Pixel coordinate grounding data
● ● ● ● ●

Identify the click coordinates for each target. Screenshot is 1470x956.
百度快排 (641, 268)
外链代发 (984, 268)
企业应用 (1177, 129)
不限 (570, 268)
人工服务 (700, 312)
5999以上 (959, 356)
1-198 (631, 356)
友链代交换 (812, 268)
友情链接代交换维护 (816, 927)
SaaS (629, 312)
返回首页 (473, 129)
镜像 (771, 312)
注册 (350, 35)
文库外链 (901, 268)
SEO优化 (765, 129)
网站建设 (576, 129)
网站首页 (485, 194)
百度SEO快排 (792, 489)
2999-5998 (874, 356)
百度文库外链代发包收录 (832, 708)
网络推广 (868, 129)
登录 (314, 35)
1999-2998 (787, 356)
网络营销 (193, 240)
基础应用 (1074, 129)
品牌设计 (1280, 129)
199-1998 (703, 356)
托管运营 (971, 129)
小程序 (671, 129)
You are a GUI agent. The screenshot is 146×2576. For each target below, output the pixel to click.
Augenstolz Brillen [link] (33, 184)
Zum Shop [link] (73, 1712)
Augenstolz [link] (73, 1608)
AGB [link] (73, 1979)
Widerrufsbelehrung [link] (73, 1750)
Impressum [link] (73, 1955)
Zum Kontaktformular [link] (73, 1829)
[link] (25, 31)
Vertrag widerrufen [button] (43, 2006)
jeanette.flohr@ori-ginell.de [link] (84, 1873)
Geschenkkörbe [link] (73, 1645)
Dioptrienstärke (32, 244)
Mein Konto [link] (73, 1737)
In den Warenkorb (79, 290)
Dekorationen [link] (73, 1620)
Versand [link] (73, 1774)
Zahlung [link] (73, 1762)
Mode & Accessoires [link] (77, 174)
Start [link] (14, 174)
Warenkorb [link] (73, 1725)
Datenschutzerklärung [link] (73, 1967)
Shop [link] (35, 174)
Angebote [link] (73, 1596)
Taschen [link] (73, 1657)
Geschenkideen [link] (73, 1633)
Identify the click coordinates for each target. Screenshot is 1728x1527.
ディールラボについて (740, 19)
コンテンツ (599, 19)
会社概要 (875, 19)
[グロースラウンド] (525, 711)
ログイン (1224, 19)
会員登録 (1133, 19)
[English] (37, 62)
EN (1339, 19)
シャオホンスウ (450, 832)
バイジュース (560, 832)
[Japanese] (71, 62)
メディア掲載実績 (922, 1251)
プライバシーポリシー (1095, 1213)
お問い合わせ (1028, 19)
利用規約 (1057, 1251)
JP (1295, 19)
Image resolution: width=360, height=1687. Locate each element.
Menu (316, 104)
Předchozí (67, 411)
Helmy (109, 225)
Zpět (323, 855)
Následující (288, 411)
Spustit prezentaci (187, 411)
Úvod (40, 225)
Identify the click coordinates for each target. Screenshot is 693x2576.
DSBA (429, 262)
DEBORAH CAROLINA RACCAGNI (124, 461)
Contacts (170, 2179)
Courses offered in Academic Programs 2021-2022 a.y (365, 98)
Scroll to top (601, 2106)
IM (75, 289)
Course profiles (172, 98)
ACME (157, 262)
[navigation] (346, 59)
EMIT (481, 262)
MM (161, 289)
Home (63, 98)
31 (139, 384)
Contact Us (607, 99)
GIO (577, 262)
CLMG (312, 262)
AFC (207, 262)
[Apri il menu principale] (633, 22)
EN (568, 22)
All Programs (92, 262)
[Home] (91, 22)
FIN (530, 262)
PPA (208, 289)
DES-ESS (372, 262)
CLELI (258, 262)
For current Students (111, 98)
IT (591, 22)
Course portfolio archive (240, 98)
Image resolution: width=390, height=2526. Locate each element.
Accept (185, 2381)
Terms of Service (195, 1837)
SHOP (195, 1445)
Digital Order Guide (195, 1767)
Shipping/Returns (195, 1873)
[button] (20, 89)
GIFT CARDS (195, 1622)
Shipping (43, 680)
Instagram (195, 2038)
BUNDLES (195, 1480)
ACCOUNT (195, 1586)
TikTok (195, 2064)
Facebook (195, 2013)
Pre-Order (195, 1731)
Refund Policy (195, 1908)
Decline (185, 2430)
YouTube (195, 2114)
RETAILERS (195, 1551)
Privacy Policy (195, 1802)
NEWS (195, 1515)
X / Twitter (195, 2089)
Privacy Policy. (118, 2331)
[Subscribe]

● ● ● ● ●

What to do: Taking the entries above, write out exactly the lines starting with the line containing "Widerrufsbelehrung [link] (73, 1750)" and going on through the line containing "In den Warenkorb (79, 290)", both included, and nothing else.

Your solution:
Widerrufsbelehrung [link] (73, 1750)
Impressum [link] (73, 1955)
Zum Kontaktformular [link] (73, 1829)
[link] (25, 31)
Vertrag widerrufen [button] (43, 2006)
jeanette.flohr@ori-ginell.de [link] (84, 1873)
Geschenkkörbe [link] (73, 1645)
Dioptrienstärke (32, 244)
Mein Konto [link] (73, 1737)
In den Warenkorb (79, 290)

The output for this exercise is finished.